In the crowded world of CD sales on the Web, baby-boomer music site SoundStone.com is banking that real-time chat-enabled customer service will help keep people from clicking away to the competition.

During regular business hours, visitors to www.soundstone.com can click on a link labeled Live Help and have a text-based dialogue with a real person.

While anyone who's been on an America Online buddy list knows that real-time chat isn't new, using it for sales and customer service apparently is surfacing as the latest hot topic among Web merchants.

“In cataloging, there's a customer service rep behind every order, and that's what we're trying to accomplish [with Live Help,]” said Kokeb Kassa, director of sales and marketing at SoundStone Entertainment, Somerville, MA.

SoundStone launched the service using software called CustomerNow on April 27. Since then, “a lot of the questions have been aimed at our editors asking for things like recommendations as opposed to checking order status,” Kassa said. “but our goal is to build a strong community of music lovers, and this really helps build relationships.”

Like SoundStone, an increasing number of online merchants are drawing the conclusion that for all its automated-selling promise, the Internet has yet to make the human touch in sales and customer service obsolete.

“Corporations who are managing Web commerce sites are trying to transform themselves from anonymous transaction-oriented companies into relationship-oriented companies,” said Wendell Lansford, president and CEO of SiteBridge Corp., New York, the developer of CustomerNow.

Case in point: in-flight co-op cataloger SkyMall, about two months ago quietly implemented real-time chat customer service a couple of layers into its site at www.skymall.com.

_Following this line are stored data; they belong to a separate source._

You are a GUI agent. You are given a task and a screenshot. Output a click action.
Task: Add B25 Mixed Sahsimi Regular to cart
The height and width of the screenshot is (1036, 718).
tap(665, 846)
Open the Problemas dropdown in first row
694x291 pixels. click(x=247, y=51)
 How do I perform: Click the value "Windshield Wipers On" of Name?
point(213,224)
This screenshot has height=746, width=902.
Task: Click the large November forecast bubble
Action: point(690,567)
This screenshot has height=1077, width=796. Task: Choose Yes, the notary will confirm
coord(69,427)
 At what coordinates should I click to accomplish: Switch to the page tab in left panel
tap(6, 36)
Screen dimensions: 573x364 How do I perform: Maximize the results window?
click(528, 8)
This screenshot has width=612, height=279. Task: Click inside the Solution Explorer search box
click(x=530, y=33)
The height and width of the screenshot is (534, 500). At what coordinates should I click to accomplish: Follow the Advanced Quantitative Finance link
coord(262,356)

Since then, about 1 percent of SkyMall's online customer service traffic has been chat-based. Most of the questions are requests for prepurchase information, like whether a product can be delivered gift wrapped or whether five-day shipping includes weekends.

“It's given us some real insight into the prepurchase environment and helped us identify things like maybe we don't have enough information on gift wrapping, ” said Annette Marino, general manager of electronic commerce at SkyMall, Phoenix.

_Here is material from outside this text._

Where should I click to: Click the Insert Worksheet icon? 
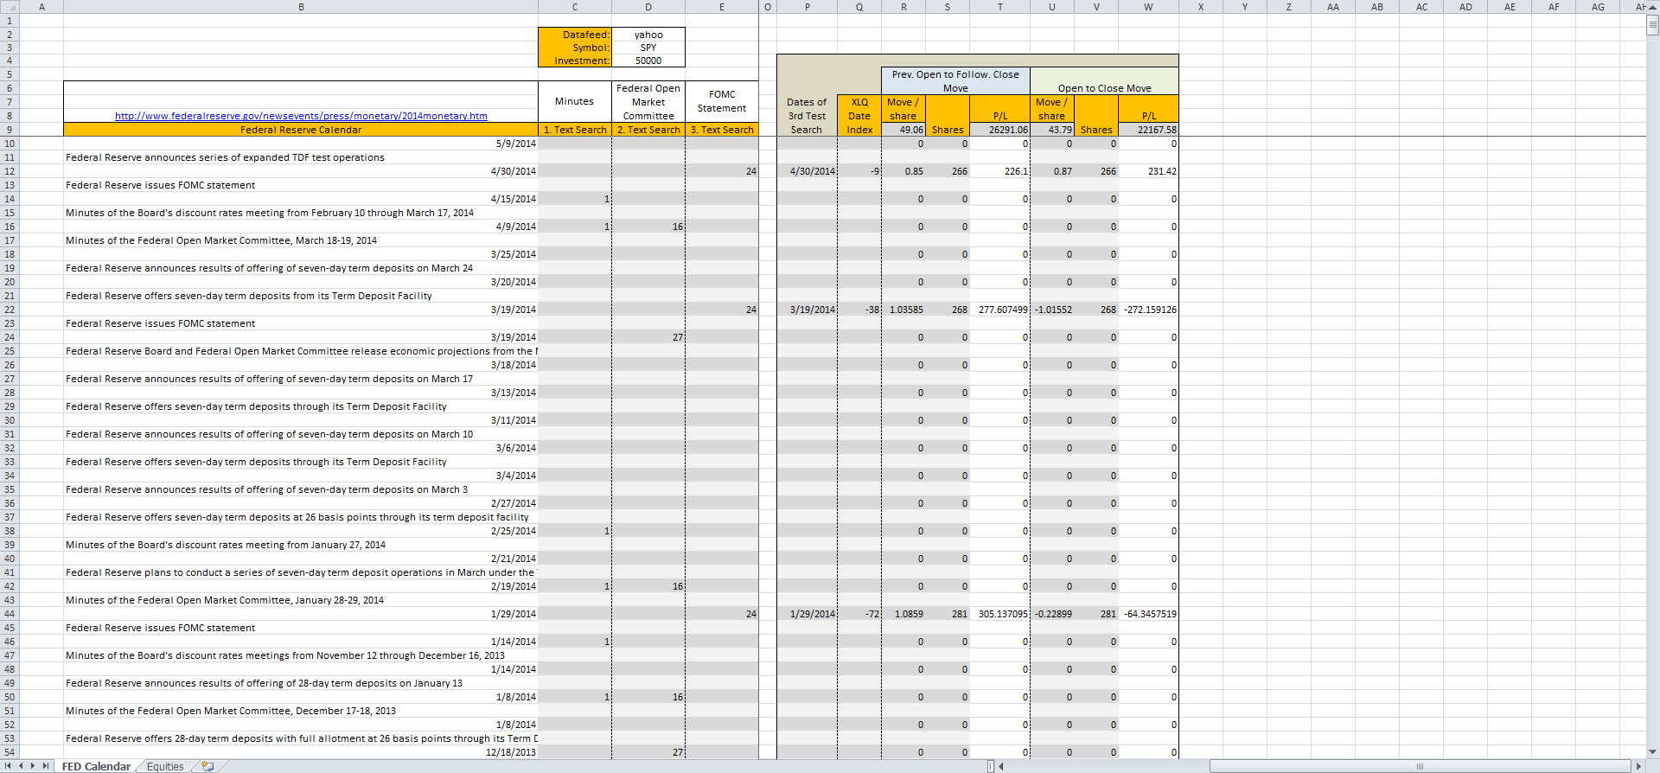point(208,766)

Indeed, consumer uncertainty over online security and other issues has potential Internet shoppers stopping just short of purchase at an alarming rate.

P.V. Kannan, president of Business Evolution Inc., Princeton, NJ, which added the chat capability for SkyMall, estimates that a staggering 95 percent of people who put items in virtual shopping carts abandon them just before check out.

“Compare that to the real world and you get an idea just what kind of a problem it is,” he said.

David Cooperstein, an analyst in telecom strategies for Forrester Research, Cambridge, MA, said a little hand-holding during the first couple of sales can result in the customer every online marketer covets: one who is loyal and who can serve himself. Also, chat-based customer service is especially helpful for selling complicated products.

“If you want to drive a complex sale to closure, having a live agent on board to walk through things is a very valuable tool,” he said.

Of course, integrating real-time online customer service into a call center is not like flipping a switch.

“You've got to teach the agent how to use it and you've got to prove to the call-center operations person that it won't destroy productivity,” Cooperstein said. “When call-center managers think of chat, they think of wasting time.”

Cooperstein said getting call-center managers to embrace chat usually means changing the way they think from just getting people on and off the phone.

“[Otherwise,] if someone is on your site and they can't figure out what to do, they'll leave,” he said. “The nearest competitor is just a click away, not a walk or a drive away.”